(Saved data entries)
·····

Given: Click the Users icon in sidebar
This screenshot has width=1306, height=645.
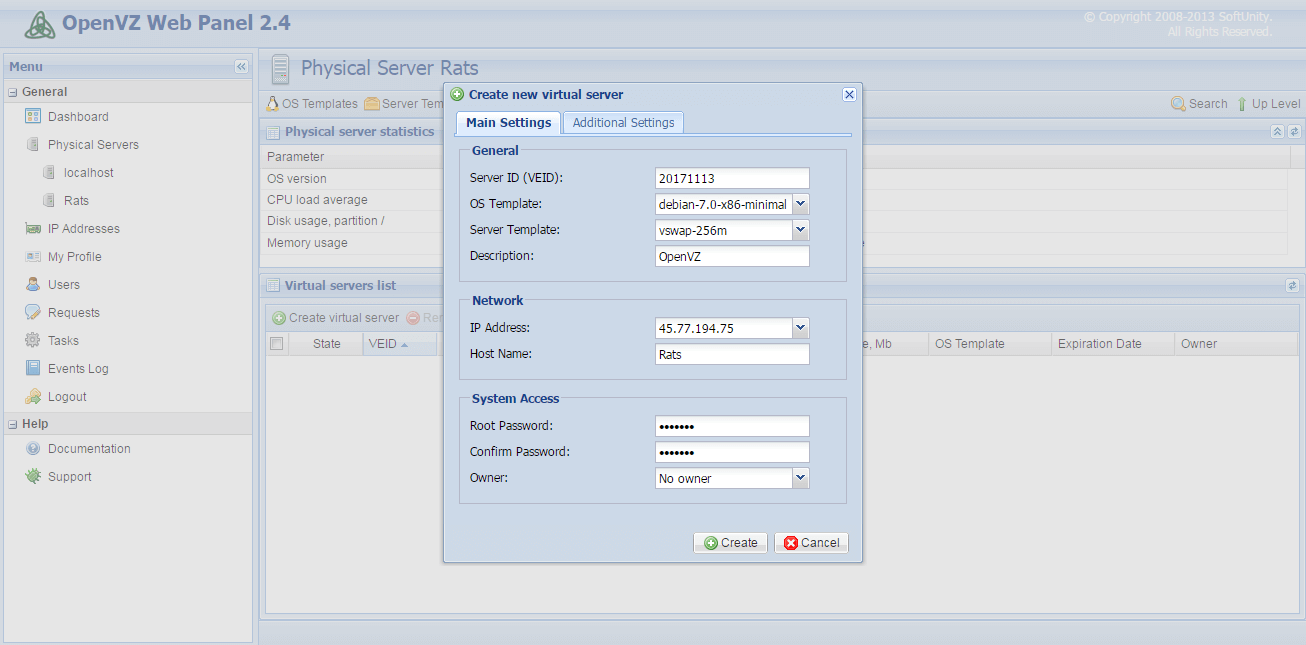Looking at the screenshot, I should (x=33, y=285).
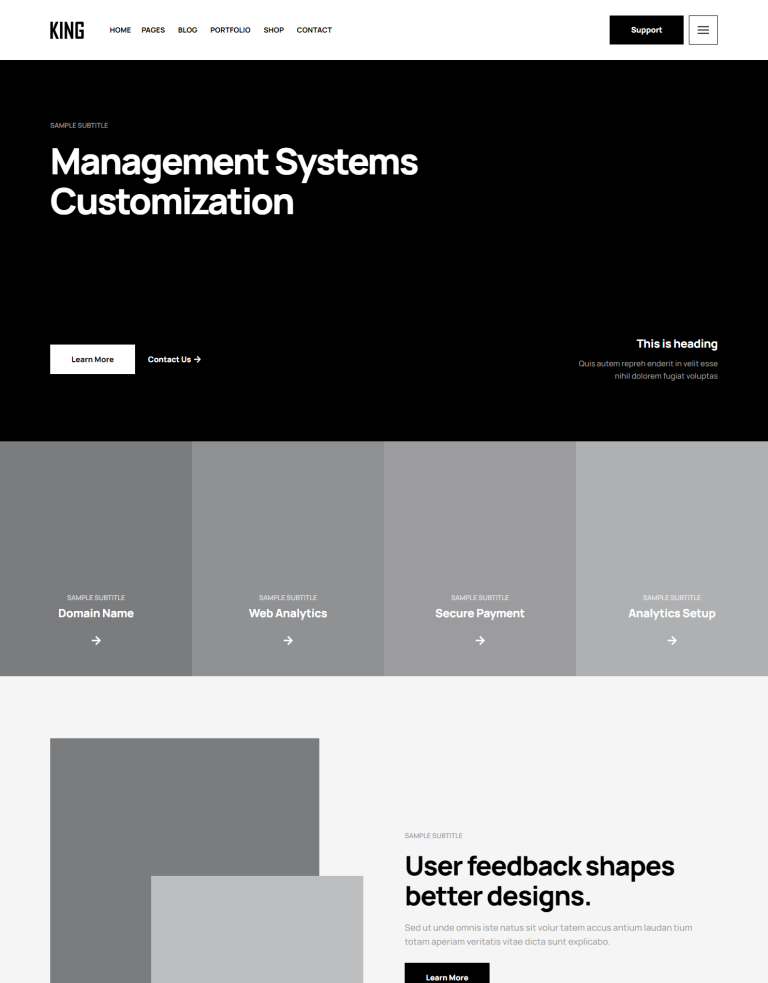Click the KING logo

coord(67,30)
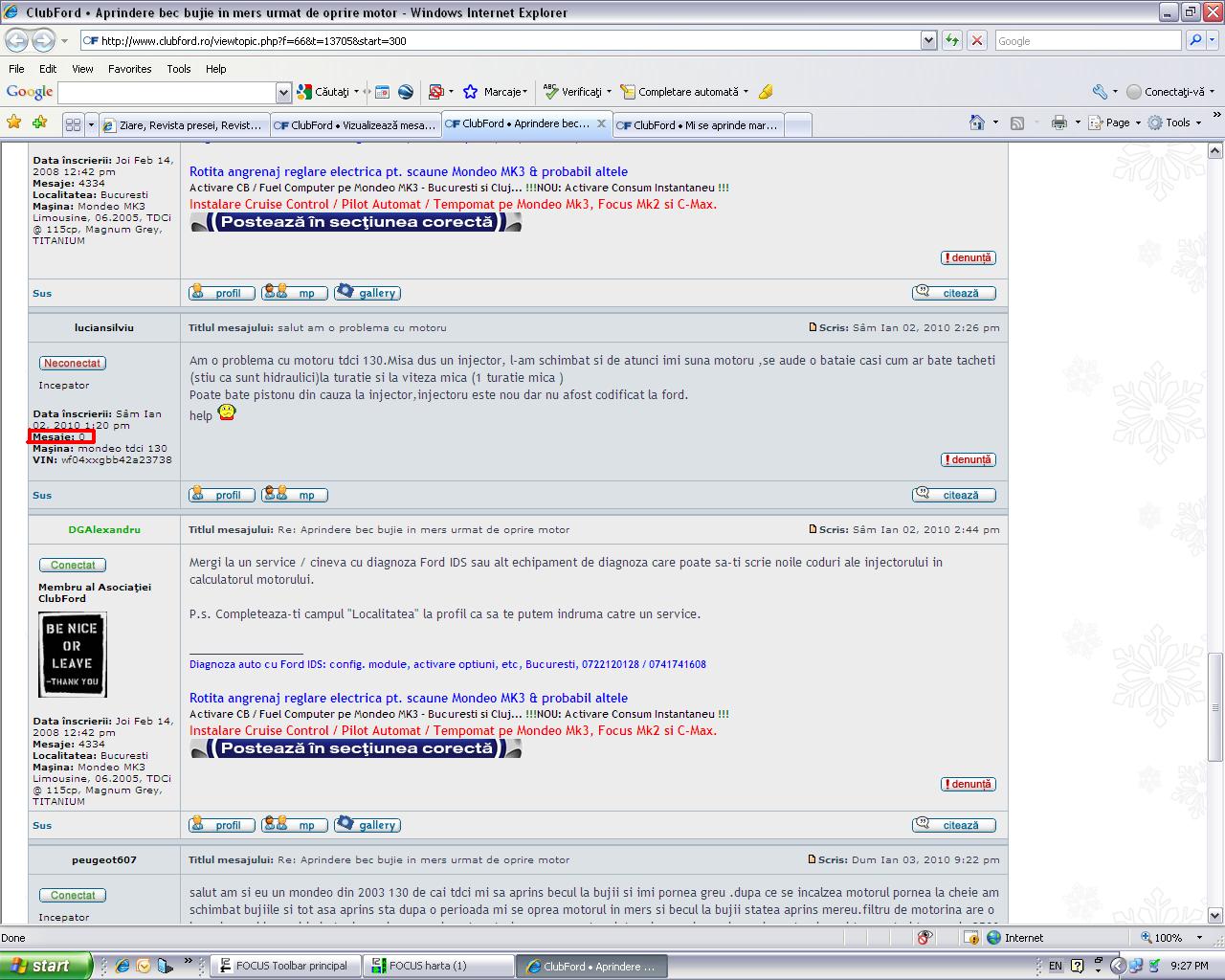Click the Stop loading icon

tap(976, 40)
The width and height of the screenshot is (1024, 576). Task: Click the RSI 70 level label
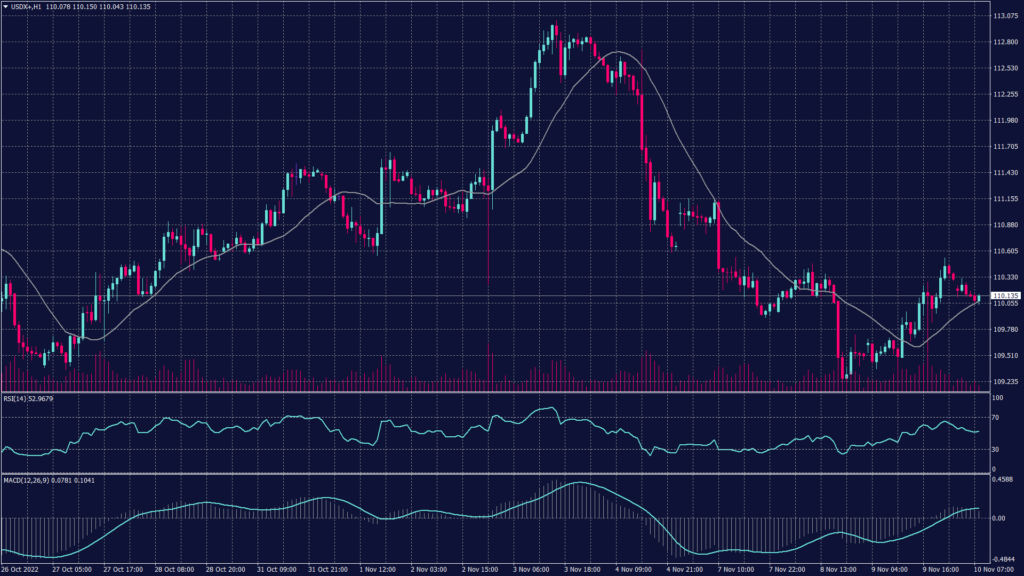(996, 417)
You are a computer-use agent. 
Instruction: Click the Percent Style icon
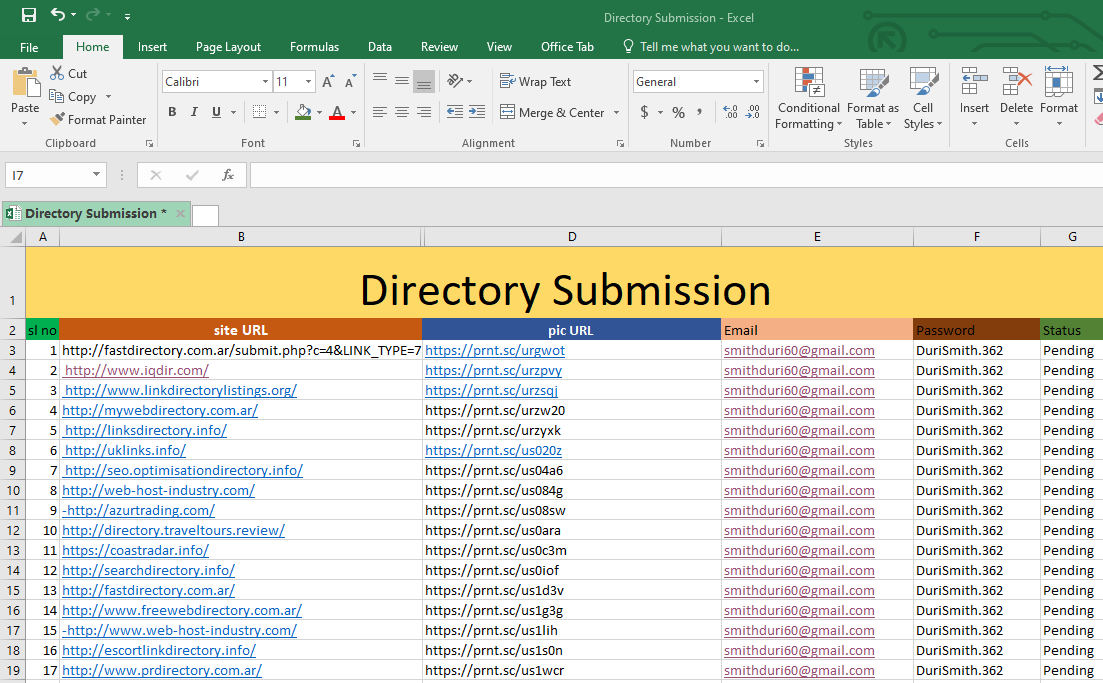click(678, 112)
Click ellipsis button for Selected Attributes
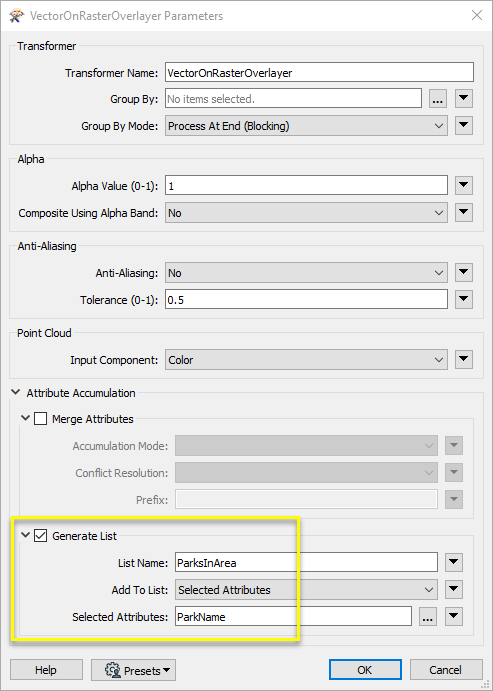 (x=427, y=617)
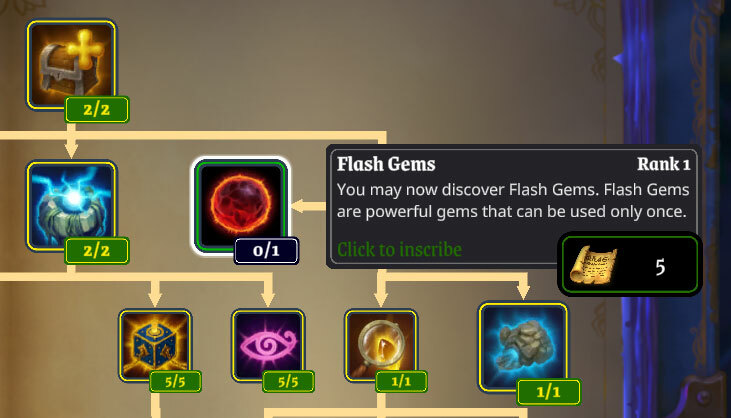
Task: Click the 2/2 badge under treasure chest
Action: [97, 110]
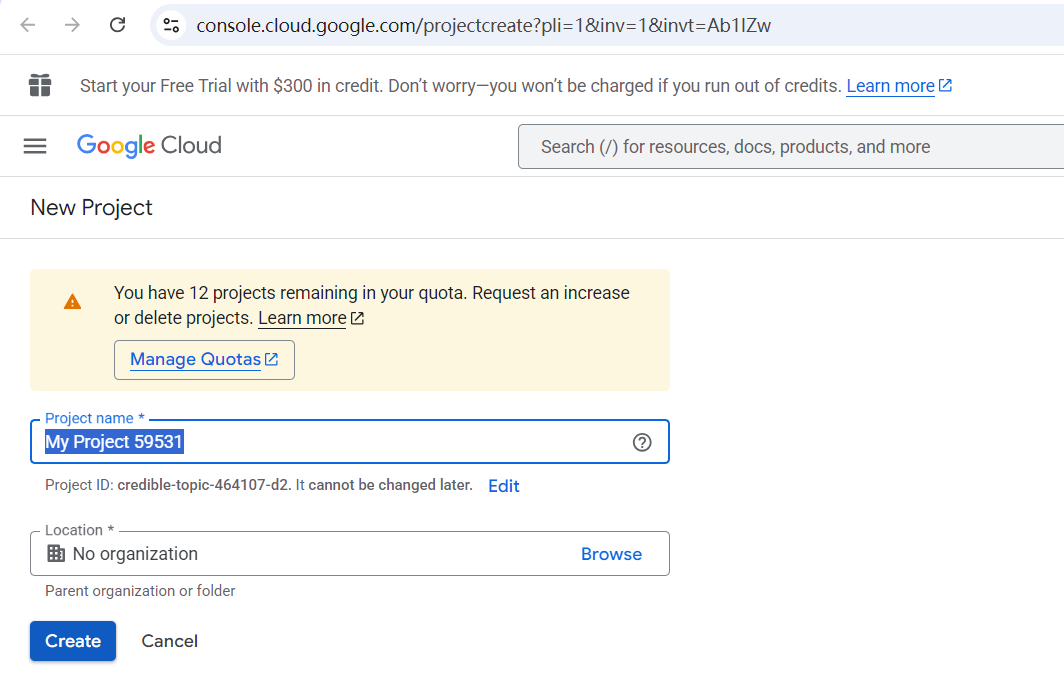Click the Create button
The height and width of the screenshot is (694, 1064).
73,641
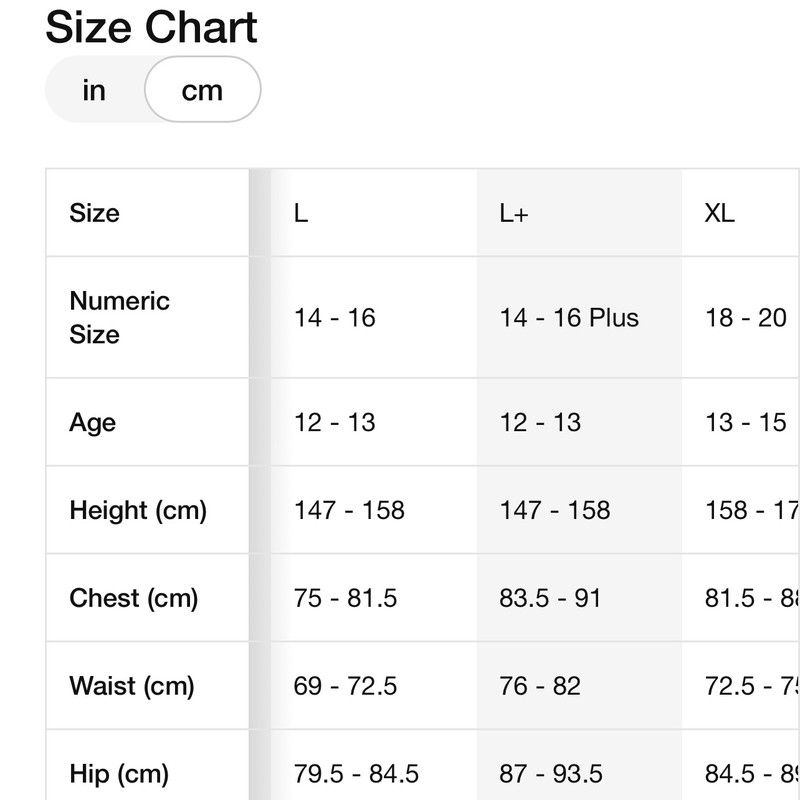Switch size chart units to inches
Screen dimensions: 800x800
(94, 90)
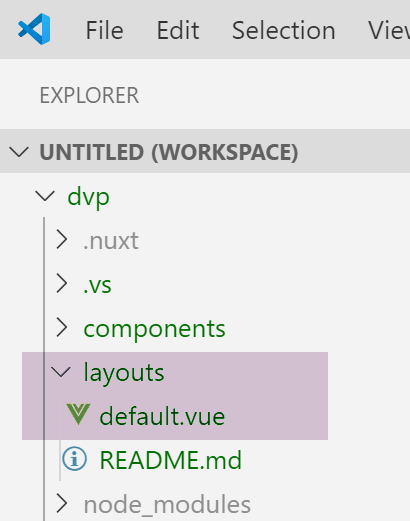Expand the .nuxt folder chevron
410x521 pixels.
(62, 239)
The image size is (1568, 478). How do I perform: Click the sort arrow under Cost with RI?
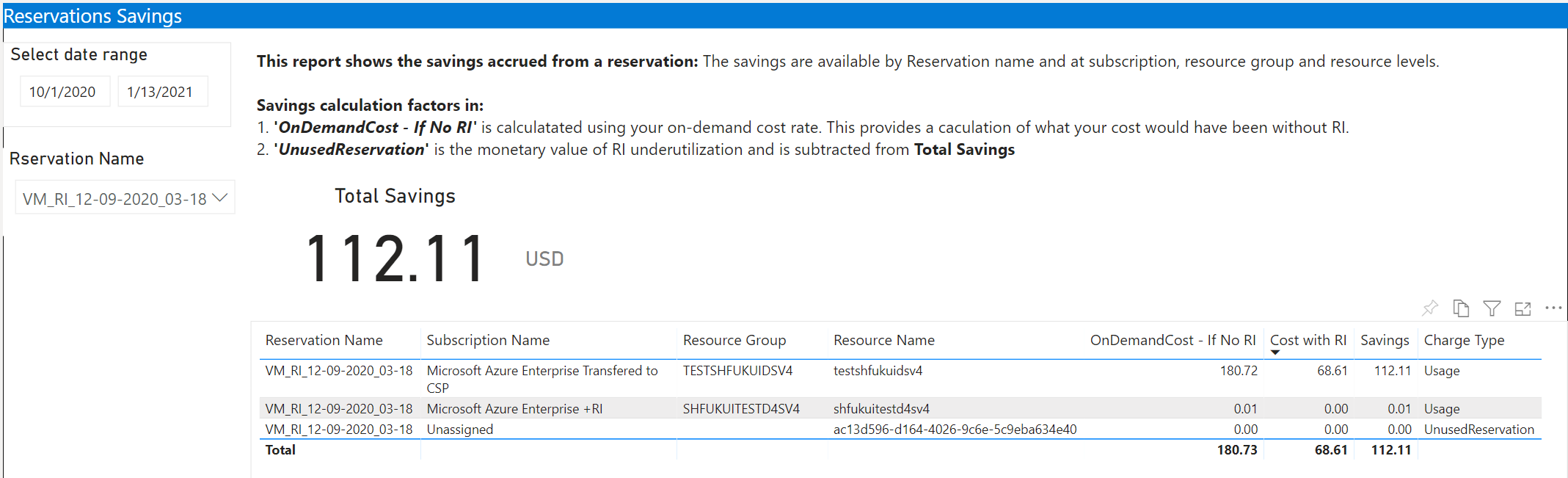[x=1275, y=353]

·····

Nothing but the lines from the one containing "The width and" through the final line of the entries above should be given again, each exactly as written; omit the pictures.

The width and height of the screenshot is (1024, 576). Task: Click the RSI 70 level label
(996, 417)
You are a computer-use agent. 
Instruction: Click the Percent Style icon
click(678, 112)
Click ellipsis button for Selected Attributes
 (x=427, y=617)
Task: Click the 2/2 badge under treasure chest
Action: [97, 110]
Click the Create button
The height and width of the screenshot is (694, 1064).
73,641
Switch size chart units to inches
Screen dimensions: 800x800
(94, 90)
Expand the .nuxt folder chevron
410x521 pixels.
(62, 239)
The image size is (1568, 478). How do I perform: Click the sort arrow under Cost with RI?
[x=1275, y=353]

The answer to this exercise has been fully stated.